Dasher v. Hocking Min. Co.

Decision Date07 April 1914
Docket Number2436.
PartiesDASHER v. HOCKING MINING CO.
CourtU.S. Court of Appeals — Sixth Circuit

T. E Powell, of Columbus, Ohio, for plaintiff in error.

E. J Jones and Grosvenor, Jones & Worstell, all of Athens, Ohio for defendant in error.

Before KNAPPEN and DENISON, Circuit Judges, and SANFORD, District judge.

KNAPPEN Circuit Judge.

Plaintiff brought suit to recover for injuries suffered by him while engaged with another workman in taking out 'bottom' coal in an entry of defendant's mine, the injury being caused by the fall from the roof of a 'pot' of slate or soapstone weighing several hundred pounds. The defendant was alleged to be negligent in failing to prop up or support the roof of the mine in any way.
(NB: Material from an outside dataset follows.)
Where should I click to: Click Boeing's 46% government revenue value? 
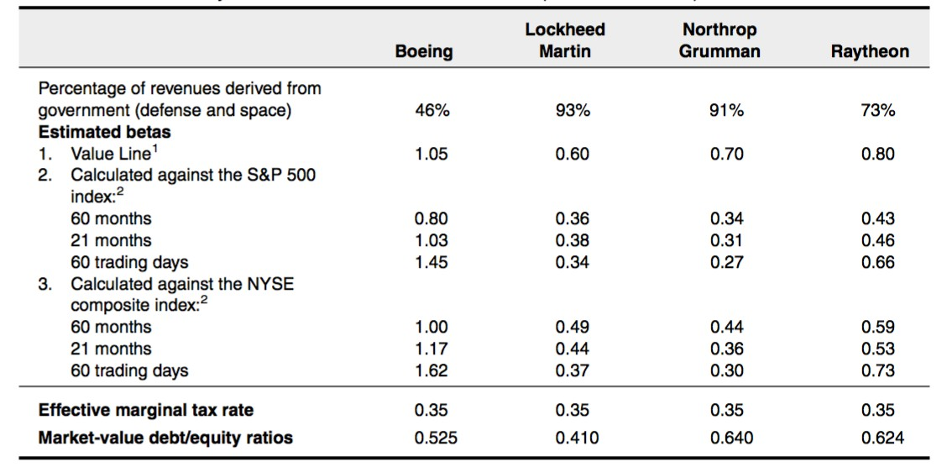tap(432, 110)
Section 6871 of the Revised Statutes of Ohio, then in force, provided that:

'Any miner or other person, employed in any mine governed by the statute, who intentionally and willfully neglects or refuses to securely prop the roof of any working place under his control, * * * for fifteen feet back from the face of his working place, * * * shall be fined not less than fifty dollars, or imprisoned in the county jail not more than thirty days, or both. The owner, agent, or operator of every coal mine shall keep a supply of timber constantly on hand, and shall deliver the same to the working place of the miner, and no miner shall be held responsible for accidents which may occur in mines where the provisions of this section have not been complied with by the owner, agent, or operator thereof.'

The Supreme Court of Ohio has held that the statutory policy established by section 6871 and related sections imposes the duty to prop the roof of a 'room' upon the miner in control thereof; that this duty cannot be shifted to another; and that failure to observe the duty defeats recovery (Coal & Mining Co. v. Administrator of Clay, 51 Ohio St. 542, 555, 38 N.E. 610, 25 L.R.A. 848; Coal Co. v. Donley, 73 Ohio St. 298, 302, 76 N.E. 945); and that, if two miners are equally 'in control,' the fact that one is distinguished as 'timberman' does not relieve the other of liability (Coal, etc., Co. v. Administrator of Clay, supra, 51 Ohio St.at pages 542, 556, 38 N.E. 610, 25 L.R.A. 848). The state Supreme Court has, however, held that the statute does not apply to 'entries'; that, notwithstanding the statute, it is the duty of the owner or the operator to furnish reasonably safe entries for ingress and egress of employes; and that the miners may presume that this duty has been performed (Wellston Coal Co. v. Smith, 65 Ohio St. 70, 82, 61 N.E. 143, 55 L.R.A. 99, 87 Am.St.Rep. 547; Davis v. Turner, 69 Ohio St. 102, 119, 68 N.E. 819).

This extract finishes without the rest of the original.